Every so often, a book comes along that refuses to let you put it neatly on the shelf and move on. The rev. Canon Maggie Helwig’s Encampment: Resistance, Grace, and an Unhomed Community is one of those books. It is not a “read and file” book. It is a “read and wrestle” book. And, if we are faithful, it is also a “read and act” book.
Helwig writes not from a safe distance but from lived proximity—with the community of those who have been pushed to the margins, who pitch tents under bridges, in city parks, on church lawns. She gives voice to lives our society too often tries to render invisible. Her storytelling is both sharp and tender: sharp in its truth-telling about systemic injustice, and tender in its attention to the humanity, resilience, and faith of those our world would rather not see.

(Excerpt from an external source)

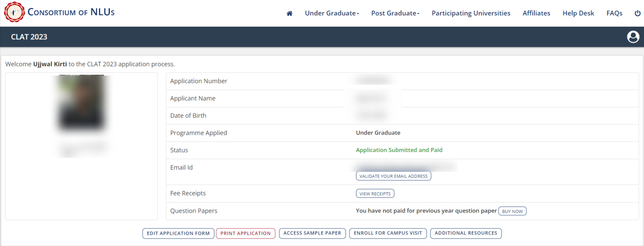Viewport: 644px width, 246px height.
Task: Open the user profile account icon
Action: click(633, 37)
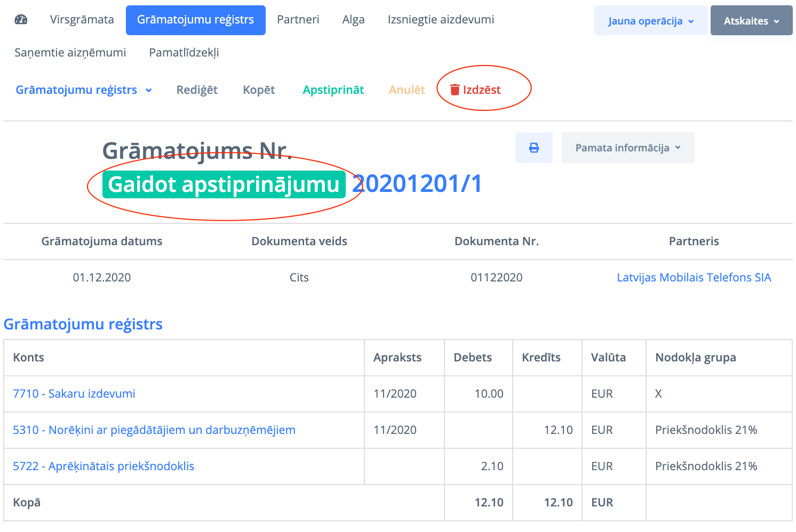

Now, you might think this is the sort of book that will make you feel guilty. And yes, it probably will. But here’s the grace: guilt is not the final word. Helwig shows us that even amid precarious lives and fragile shelters, the God of Israel—the God who “tabernacles” among the people—continues to pitch the divine tent right in the midst of those encampments. This is not simply a book about housing policy; it is a book about incarnation. About the scandal of a God who does not set up shop in marble halls, but rather, as the Gospel tells us, makes a dwelling among the poor.
Reading this, I found myself uncomfortably reminded of how much of my own life is lived behind locked doors and well-insulated walls. And yet, as Helwig makes clear, the church is called not to barricade itself in comfort, but to open itself in solidarity. The Body of Christ is most visible when it risks proximity, when it chooses presence.
Helwig’s prose is luminous, but her message is relentless: this is not about “them”; this is about “us.” Because, in the end, an “unhomed” community is simply the family we have forgotten we belong to.
So let me encourage you: buy this book, borrow it, pass it around. Read it in your parish book group, your Bible study, your vestry. Let it make you uncomfortable, let it make you laugh, let it make you weep. Most of all, let it bring you nearer to the God who is already waiting for us in the tent city down the street.
Because holiness, as Helwig reminds us, may be closer to a sleeping bag on the ground than to a gilded altar. And if you have eyes to see, you might just discover that grace looks a lot like a tarpaulin stretched out against the rain.